Ireland's data privacy regime is as important as its tax regime for attracting investment from Google, one of the search engine's most senior international executives warned Michael Noonan at a private meeting late last year.
In November, the Finance Minister met with Google's vice president of engineering Urs Holzle, the company's eighth employee and the man who leads its technology planning and data centre efforts. Google Ireland chief John Herlihy also attended.
Data privacy was one of the main topics of conversation, records show. Holzle raised Ireland's policy of requesting information from internet companies, urging Minister Noonan to make sure the rules are clear.
"He said that the strength of a country's competent authority for data privacy was now as important an issue for a country's competitive edge as its competent authority for taxation," according to documents obtained by this newspaper.
Holzle posed Icland's model, where explicit legislation exists to clarify the ability of Governments to access information, as the ideal.
Ireland's data privacy record is under international scrutiny at present, after European privacy activist Max Schrems took a high-profile case against Facebook through the Irish courts.
As the European home for companies like Google and Facebook, Ireland's data protection commission is one of the world's most powerful - but is significantly under- resourced compared to many other national watchdogs.
Noonan and Google's chief financial officer also met at the height of the furore about the "Double Irish" to hash out Ireland's tax regime.
Heavily edited official documents reveal details of a private meeting between Noonan and Google chief financial officer Patrick Pichette, who announced his resignation from the world's biggest internet company earlier this year.

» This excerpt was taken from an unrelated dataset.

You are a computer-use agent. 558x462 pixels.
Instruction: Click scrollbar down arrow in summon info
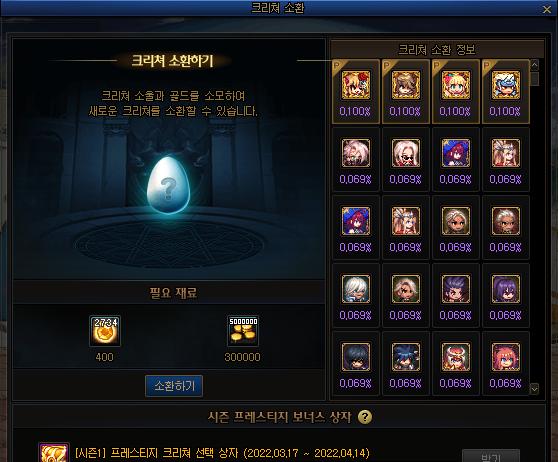(535, 389)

The Department of Finance's new secretary general Derek Moran was also in attendance at the meeting in late 2013. The documents reveal the Department of Finance's shifting stance on an aspect of corporate tax that would change dramatically less than a year later.
Noonan was extensively briefed on tax issues in advance of the meeting, including the issue of "profit shifting" by multinational companies and the introduction of a "knowledge box" tax incentive.
The "knowledge box" was unveiled by Noonan in last October's Budget and allows companies to lower their tax bill if they develop intellectual property in Ireland.
Briefings for Noonan's meeting with Google's Pichette show that his own department was strongly against the roll-out of a "knowledge box" a year before it happened.
Its introduction "may be seen by our EU partners as aggressive in the context of a 12.5pc corporation tax rate and could provoke a negative response", the Department of Finance briefing said.
At the time, there was no plan to introduce a "knowledge box", it added.